Author contributions: Shim K, Begum R, Yang C, and Wang H contributed in writing the paper.

Conflict-of-interest statement: Authors declare no conflict of interests for this article.

Open-Access: This article is an open-access article which was selected by an in-house editor and fully peer-reviewed by external reviewers. It is distributed in accordance with the Creative Commons Attribution Non Commercial (CC BY-NC 4.0) license, which permits others to distribute, remix, adapt, build upon this work non-commercially, and license their derivative works on different terms, provided the original work is properly cited and the use is non-commercial. See: http://creativecommons.org/licenses/by-nc/4.0/

Corresponding author: Hongbin Wang, BPharm, MSc, PhD, Assistant Professor, Department of Pharmaceutical and Biomedical Sciences, California Northstate University College of Pharmacy, 9700 W Taron Dr, Elk Grove, CA 95757, United States. hongbin.wang@cnsu.edu

Received: August 3, 2019
Peer-review started: August 3, 2019
First decision: September 28, 2019
Revised: November 7, 2019
Accepted: November 26, 2019
Article in press: November 26, 2019
Published online: January 15, 2020
Processing time: 136 Days and 7 Hours

Abstract

Amplified inflammatory reaction has been observed to be involved in cardiometabolic diseases such as obesity, insulin resistance, diabetes, dyslipidemia, and atherosclerosis. The complement system was originally viewed as a supportive first line of defense against microbial invaders, and research over the past decade has come to appreciate that the functions of the complement system extend beyond the defense and elimination of microbes, involving in such diverse processes as clearance of the immune complexes, complementing T and B cell immune functions, tissue regeneration, and metabolism.
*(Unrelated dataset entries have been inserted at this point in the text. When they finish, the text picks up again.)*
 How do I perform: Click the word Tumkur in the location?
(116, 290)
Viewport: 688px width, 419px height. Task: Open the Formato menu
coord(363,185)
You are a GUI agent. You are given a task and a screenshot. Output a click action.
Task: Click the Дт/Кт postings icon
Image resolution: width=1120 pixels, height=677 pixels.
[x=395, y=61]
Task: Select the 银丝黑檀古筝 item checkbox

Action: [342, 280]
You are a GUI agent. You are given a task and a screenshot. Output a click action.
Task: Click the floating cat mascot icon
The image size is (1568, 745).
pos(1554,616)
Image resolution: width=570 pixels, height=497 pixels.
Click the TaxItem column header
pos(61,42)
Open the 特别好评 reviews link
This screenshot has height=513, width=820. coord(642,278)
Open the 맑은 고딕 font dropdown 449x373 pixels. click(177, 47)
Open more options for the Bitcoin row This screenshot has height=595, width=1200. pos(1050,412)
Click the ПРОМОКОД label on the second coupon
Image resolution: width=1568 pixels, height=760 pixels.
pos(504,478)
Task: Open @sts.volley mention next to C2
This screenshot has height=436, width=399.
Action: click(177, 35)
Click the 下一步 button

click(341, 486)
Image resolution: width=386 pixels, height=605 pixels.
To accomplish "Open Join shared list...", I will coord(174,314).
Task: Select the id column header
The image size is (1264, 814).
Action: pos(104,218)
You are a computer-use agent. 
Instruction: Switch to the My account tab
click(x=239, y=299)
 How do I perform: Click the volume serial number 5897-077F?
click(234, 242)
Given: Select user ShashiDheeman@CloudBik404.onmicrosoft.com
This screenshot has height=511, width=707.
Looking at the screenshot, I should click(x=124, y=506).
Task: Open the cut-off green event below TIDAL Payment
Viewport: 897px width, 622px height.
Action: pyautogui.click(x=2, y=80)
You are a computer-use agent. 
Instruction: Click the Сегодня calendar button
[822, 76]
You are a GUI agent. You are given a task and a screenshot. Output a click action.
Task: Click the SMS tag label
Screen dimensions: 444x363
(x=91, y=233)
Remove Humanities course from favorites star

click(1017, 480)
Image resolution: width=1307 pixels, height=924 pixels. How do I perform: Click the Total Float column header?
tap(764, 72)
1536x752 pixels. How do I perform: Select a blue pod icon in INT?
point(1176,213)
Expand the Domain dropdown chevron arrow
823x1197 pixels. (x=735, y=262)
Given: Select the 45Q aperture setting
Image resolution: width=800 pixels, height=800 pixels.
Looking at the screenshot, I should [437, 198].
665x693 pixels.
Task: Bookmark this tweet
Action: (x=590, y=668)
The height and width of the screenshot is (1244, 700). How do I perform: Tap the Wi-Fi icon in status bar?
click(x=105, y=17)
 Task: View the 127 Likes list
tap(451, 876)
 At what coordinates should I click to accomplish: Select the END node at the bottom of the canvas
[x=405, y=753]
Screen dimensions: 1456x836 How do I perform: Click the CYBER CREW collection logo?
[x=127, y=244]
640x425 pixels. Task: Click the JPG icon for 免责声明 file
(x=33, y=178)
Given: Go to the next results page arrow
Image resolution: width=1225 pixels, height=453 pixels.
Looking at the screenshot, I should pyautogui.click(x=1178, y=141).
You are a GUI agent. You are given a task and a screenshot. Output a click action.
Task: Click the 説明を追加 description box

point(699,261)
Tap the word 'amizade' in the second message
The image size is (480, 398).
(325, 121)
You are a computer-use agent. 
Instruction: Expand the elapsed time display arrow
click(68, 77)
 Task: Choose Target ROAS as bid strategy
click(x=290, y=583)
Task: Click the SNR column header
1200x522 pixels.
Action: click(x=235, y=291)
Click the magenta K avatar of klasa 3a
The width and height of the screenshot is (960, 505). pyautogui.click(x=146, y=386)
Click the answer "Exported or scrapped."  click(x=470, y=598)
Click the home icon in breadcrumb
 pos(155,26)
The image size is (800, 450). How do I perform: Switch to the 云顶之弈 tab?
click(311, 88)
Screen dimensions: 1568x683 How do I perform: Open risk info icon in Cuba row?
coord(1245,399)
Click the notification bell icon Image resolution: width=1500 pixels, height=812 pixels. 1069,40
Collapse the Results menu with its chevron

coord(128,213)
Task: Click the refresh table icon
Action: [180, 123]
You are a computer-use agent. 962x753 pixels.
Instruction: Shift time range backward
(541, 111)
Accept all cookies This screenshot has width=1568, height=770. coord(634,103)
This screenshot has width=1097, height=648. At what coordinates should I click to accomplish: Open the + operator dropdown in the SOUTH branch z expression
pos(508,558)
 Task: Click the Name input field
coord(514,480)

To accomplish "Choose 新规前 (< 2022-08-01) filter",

The focus of this review is to summarize the role of the activation of complement system and the initiation and progression of metabolic disorders including obesity, insulin resistance and diabetes mellitus. In addition, we briefly describe the interaction of the activation of the complement system with diabetic complications such as diabetic retinopathy, nephropathy and neuropathy, highlighting that targeting complement system therapeutics could be one of possible routes to slow down those aforementioned diabetic complications.

Keywords: Inflammation; Complement activation; Metabolic disorders; Obesity; Insulin resistance; Type 2 diabetic mellitus

Core tip: Inflammatory reaction is involved in cardiometabolic diseases such as obesity, insulin resistance, and diabetes. The complement system, a key component of innate immunity, was viewed as the first line of defense against microbial. Recent research has come to appreciate that the complement system is involved in such diverse processes as clearance of the immune complexes, complementing immune functions, tissue regeneration, and metabolism. The review is to update the role of the activation of complement system and the progression of metabolic disorders. We provided a paradigm that targeting complement therapeutics could be one of possible routes to slow down diabetic complications.